Umamusume DeBERTA-VITS2 TTS

📅 2023.10.24 📅

Updated current Generator to 270K steps' checkpoint

👌 Currently, ONLY Japanese is supported. 👌

💪 Based on Bert-VITS2, this work tightly follows Akito/umamusume_bert_vits2, from which the Japanese text preprocessor is provided. ❤

Instruction for use | 使用说明 | 使用についての説明

✋ Please do NOT enter a really LOOOONG sentence or sentences in a single row. Splitting your inputs into multiple rows makes each row to be inferenced separately. Please avoid completely empty rows, which will lead to weird sounds in the corresponding spaces in the generated audio. ✋

✋ 请不要在一行内输入超长文本，模型会将每行的输入视为一句话进行推理。在不影响语意连贯的情况下，请将多句话分别放入不同的行中来减少推理时间。请删除输入中的空白行，这会导致在生成的语音的对应位置中产生奇怪的声音。 ✋

✋ 長すぎるテキストを一行に入力しないでください。モデルは各行を一つの文として推理します。意味が繋がる範囲で、複数の文を異なる行に分けて推理時間を短縮してください。空白行は削除してください。これが生成された音声の対応部分で奇妙な音を生じる原因となります。 ✋

👏 When encountering situations where an error occurs, please check if there's rare and difficult CHINISE CHARACTERS in your inputs, and replace them with Hiragana or Katakana. 👏

👏 如果生成出现了错误，请首先检查输入中是否存在非常少见的生僻汉字，如果有，请将其替换为平假名或者片假名。 👏

👏 生成に誤りがある場合は、まず入力に非常に珍しい難解な漢字がないか確認してください。もし存在する場合、それを平仮名または片仮名に置き換えてください。 👏

🎈 Please make good use of punctuation marks. 🎈

🎈 请善用标点符号的神奇力量。 🎈

🎈 句読点の魔法の力をうまく活用してください。 🎈

📚 What is the Chinese name for the character name? Please refer to Umamusume Bilibili Wiki. 📚

📚 キャラの中国語名は何ですか？ここにご覧ください：ウマ娘ビリビリWiki. 📚

Training Details - For those who may be interested

🎈 This work switches cl-tohoku/bert-base-japanese-v3 to ku-nlp/deberta-v2-base-japanese expecting potentially better performance, and, just for fun. 🥰

❤ Thanks to SUSTech Center for Computational Science and Engineering. ❤ This model is trained on A100 (40GB) x 2 with batch size 32 in total.

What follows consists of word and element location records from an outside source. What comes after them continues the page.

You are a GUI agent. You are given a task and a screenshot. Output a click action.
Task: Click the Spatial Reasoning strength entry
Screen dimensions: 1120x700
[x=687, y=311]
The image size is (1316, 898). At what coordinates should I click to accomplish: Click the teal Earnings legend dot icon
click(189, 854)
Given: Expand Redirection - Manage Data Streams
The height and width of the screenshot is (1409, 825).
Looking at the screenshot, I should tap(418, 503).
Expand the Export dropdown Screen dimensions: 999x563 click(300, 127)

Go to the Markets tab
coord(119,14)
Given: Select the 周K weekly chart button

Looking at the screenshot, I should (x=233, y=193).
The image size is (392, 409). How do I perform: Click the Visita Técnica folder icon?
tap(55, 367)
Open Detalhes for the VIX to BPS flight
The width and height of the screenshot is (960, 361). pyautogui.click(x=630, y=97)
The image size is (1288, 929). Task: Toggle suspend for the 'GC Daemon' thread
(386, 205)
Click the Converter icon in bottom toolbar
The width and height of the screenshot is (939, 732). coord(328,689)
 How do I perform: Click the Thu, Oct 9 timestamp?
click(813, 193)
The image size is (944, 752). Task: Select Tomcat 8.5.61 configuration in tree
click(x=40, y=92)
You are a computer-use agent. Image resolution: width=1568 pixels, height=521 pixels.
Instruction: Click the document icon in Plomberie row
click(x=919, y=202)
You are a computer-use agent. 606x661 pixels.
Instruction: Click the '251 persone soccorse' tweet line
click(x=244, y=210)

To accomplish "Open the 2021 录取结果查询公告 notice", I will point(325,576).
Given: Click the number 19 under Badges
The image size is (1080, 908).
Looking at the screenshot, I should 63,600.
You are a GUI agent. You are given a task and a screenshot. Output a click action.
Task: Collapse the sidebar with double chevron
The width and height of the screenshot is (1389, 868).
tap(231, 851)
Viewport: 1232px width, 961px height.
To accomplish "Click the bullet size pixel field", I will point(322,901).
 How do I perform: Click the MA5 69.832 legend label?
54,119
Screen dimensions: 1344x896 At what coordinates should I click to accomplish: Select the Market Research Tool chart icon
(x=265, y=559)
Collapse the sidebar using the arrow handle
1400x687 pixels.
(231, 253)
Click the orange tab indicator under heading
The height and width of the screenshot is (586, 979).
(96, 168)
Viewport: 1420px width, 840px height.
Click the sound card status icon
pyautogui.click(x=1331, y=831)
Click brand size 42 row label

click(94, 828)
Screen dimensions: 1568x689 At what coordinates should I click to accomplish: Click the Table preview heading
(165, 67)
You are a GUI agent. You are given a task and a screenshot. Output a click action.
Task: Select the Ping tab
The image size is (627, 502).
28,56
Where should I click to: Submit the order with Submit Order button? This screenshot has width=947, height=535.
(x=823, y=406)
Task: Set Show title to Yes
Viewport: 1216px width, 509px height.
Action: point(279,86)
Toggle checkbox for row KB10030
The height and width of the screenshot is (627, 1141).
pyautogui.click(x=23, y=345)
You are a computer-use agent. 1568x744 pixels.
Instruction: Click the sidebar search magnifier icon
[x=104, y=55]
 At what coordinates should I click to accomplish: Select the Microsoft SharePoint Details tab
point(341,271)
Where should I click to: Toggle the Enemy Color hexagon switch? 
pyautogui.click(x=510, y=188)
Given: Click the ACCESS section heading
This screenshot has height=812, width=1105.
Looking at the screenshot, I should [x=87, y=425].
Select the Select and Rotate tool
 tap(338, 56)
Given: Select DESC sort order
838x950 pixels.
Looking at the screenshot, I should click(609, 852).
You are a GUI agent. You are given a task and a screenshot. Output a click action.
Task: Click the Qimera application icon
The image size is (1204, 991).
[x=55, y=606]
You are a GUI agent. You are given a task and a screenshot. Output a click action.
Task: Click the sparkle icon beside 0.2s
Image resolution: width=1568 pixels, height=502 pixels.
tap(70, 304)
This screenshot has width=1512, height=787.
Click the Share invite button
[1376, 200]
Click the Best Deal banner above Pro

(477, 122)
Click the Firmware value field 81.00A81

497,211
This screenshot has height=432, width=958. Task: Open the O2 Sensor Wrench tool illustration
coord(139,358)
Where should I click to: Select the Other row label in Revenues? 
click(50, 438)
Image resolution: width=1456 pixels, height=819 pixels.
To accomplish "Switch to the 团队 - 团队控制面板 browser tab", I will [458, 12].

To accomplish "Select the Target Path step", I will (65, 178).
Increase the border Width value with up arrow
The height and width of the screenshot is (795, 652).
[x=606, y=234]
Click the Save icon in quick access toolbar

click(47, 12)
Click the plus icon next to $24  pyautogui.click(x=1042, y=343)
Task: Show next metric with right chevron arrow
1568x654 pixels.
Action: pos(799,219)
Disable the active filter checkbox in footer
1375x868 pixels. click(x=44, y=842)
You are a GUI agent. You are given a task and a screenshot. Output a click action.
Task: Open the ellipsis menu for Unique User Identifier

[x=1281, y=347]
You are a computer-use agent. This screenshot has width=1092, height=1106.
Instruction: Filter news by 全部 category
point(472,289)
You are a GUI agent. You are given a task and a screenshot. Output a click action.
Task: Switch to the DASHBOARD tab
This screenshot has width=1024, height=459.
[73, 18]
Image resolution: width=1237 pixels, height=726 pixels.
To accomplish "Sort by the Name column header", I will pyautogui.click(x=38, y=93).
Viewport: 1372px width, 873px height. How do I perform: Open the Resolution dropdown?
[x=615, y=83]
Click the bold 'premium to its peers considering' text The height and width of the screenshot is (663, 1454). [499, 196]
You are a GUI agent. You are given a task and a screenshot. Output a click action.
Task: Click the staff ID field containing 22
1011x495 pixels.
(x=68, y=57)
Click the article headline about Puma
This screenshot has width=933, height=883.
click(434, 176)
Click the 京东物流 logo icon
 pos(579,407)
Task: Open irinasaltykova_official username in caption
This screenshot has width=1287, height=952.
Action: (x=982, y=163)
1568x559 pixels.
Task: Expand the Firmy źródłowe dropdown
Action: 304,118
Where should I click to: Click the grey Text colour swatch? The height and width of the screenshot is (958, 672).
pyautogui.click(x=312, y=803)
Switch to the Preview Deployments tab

💪 This model has been trained for 3 cycles, 270K steps (=180 epoch) . 💪

📕 This work uses linear with warmup (7.5% of total steps) LR scheduler with max_lr=1e-4. 📕

✂ This work clips gradient value to 10 ✂.

⚠ Finetuning the model on single-speaker datasets separately will definitely reach better result than training on a huge dataset comprising of many speakers. Sharing a same model leads to unexpected mixing of the speaker's voice line. ⚠